Registrant’s telephone number, including area code: (855) 922-6463

_______________________________________________________
(Former Name or Former Address, if Changed Since Last Report)

Check the appropriate box below if the Form 8-K filing is intended to simultaneously satisfy the filing obligation of the registrant under any of the following provisions (see General Instruction A.2. below):

o   Written communications pursuant to Rule 425 under the Securities Act (17 CFR 230.425)

o   Soliciting material pursuant to Rule 14a-12 under the Exchange Act (17 CFR 240.14a-12)

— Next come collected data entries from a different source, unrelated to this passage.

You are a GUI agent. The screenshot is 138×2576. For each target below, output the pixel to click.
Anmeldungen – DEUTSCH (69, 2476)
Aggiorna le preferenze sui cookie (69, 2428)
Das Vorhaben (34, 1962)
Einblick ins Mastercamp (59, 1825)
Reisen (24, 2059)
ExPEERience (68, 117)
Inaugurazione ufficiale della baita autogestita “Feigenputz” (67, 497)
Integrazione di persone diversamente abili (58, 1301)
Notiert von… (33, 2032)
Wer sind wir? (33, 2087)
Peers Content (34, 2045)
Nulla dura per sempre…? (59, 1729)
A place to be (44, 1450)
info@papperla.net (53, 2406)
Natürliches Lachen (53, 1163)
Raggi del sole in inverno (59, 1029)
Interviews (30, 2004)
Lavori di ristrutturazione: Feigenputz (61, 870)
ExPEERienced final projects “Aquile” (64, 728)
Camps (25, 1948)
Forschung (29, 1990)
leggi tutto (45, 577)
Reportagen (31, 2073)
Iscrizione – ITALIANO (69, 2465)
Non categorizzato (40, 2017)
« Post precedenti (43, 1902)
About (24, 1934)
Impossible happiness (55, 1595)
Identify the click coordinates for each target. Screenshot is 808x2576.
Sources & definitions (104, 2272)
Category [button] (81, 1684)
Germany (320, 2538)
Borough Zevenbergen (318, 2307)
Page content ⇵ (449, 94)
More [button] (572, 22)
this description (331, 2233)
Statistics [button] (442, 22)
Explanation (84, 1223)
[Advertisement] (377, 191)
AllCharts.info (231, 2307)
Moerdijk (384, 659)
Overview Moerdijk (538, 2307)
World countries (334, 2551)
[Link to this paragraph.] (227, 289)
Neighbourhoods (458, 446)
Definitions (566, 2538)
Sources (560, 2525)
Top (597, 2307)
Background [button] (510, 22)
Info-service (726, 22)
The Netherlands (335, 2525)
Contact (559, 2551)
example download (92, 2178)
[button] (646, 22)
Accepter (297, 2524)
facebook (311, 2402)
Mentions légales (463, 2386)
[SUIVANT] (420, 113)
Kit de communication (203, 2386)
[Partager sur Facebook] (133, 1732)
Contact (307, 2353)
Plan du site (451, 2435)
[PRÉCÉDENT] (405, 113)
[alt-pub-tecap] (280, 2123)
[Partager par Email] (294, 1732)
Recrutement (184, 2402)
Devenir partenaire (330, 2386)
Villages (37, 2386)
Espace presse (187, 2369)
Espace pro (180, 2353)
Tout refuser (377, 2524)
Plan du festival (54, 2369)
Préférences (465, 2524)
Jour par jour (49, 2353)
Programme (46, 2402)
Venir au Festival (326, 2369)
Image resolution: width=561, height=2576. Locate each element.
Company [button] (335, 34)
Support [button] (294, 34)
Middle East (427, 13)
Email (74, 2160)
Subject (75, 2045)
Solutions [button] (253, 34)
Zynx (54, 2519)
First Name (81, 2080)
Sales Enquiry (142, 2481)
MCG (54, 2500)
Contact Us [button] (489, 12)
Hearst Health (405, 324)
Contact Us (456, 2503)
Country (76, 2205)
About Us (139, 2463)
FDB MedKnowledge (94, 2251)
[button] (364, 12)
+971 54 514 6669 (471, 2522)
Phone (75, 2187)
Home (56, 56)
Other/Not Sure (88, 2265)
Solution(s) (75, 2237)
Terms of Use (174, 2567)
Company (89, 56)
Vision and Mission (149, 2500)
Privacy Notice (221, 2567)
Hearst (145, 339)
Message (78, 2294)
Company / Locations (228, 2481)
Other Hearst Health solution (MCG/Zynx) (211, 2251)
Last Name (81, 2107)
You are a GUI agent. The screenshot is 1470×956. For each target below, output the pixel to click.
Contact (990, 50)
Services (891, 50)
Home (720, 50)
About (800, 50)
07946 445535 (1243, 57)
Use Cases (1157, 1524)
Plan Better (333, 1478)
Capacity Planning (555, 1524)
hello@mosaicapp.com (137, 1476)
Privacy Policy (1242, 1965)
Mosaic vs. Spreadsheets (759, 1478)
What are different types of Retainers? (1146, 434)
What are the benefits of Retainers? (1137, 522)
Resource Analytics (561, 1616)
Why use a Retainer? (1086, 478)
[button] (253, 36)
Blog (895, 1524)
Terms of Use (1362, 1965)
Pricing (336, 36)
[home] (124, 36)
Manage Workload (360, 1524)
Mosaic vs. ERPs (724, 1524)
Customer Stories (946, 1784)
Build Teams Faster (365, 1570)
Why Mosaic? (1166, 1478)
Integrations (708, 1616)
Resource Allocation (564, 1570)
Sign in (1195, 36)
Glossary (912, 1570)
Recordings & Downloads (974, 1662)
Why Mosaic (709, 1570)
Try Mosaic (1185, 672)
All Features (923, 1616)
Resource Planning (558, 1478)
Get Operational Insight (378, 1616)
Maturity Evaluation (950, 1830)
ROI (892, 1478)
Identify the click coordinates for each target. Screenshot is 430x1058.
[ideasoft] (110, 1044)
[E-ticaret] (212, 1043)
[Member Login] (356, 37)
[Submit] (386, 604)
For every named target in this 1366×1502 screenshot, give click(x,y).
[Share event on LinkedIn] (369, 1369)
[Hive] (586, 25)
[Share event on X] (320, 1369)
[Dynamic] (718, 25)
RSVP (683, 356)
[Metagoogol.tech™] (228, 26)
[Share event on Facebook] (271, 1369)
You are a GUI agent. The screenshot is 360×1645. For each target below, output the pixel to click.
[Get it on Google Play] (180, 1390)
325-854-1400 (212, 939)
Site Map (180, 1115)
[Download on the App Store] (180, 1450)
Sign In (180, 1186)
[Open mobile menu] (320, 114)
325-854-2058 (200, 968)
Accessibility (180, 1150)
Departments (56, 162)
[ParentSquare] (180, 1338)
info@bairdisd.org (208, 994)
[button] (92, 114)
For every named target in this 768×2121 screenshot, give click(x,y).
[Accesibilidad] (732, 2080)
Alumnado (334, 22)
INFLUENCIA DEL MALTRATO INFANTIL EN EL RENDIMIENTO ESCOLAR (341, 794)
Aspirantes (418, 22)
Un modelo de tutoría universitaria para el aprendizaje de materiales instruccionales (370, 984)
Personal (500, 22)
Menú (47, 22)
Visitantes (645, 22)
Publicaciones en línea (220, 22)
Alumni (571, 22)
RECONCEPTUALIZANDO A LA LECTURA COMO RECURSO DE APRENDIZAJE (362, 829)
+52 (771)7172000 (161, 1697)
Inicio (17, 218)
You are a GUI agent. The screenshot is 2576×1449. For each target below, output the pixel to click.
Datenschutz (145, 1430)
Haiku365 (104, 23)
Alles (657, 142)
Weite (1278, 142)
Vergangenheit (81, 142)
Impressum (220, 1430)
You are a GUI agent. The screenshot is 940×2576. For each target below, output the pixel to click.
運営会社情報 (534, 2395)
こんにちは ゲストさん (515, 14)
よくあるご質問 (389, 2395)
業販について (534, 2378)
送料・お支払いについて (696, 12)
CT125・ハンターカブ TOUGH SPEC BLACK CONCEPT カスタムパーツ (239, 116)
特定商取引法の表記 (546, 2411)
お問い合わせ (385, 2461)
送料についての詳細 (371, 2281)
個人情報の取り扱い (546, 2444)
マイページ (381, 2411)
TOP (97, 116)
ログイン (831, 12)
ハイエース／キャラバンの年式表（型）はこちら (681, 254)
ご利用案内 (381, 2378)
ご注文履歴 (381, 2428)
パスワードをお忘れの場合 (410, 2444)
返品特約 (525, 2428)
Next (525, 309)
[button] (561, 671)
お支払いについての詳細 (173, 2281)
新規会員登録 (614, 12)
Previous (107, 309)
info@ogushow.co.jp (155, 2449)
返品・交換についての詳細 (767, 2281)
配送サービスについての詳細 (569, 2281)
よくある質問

o   Pre-commencement communications pursuant to Rule 14d-2(b) under the Exchange Act (17 CFR 240.14d-2(b))

o   Pre-commencement communications pursuant to Rule 13e-4(c) under the Exchange Act (17 CFR 240.13e-4(c))
 



 
 

 

Item 5.02.  Departure of Directors or Certain Officers; Election of Directors; Appointment of Certain Officers; Compensatory Arrangements of Certain Officers.

Appointment of President and Chief Operating Officer

On March 13, 2012, Westmoreland Coal Company (the “Company”) issued a press release announcing that on March 12, 2012, the Board of Directors appointed Robert P. King as President and Chief Operating Officer of the Company, effective March 26, 2012. Mr. King, age 59, most recently served as Executive Vice President – Business Advancement and Support Services of CONSOL Energy, Inc. and CNX Gas since January 2009. Mr. King served as Senior Vice President – Administration from February 2007 until January 2009. Prior to joining CONSOL in 2006, he held numerous positions with Interwest Mining Company, a subsidiary of PacifiCorp, beginning in November 1990, including Vice President – Operations and Engineering and General Manager at Centralia Mining Company.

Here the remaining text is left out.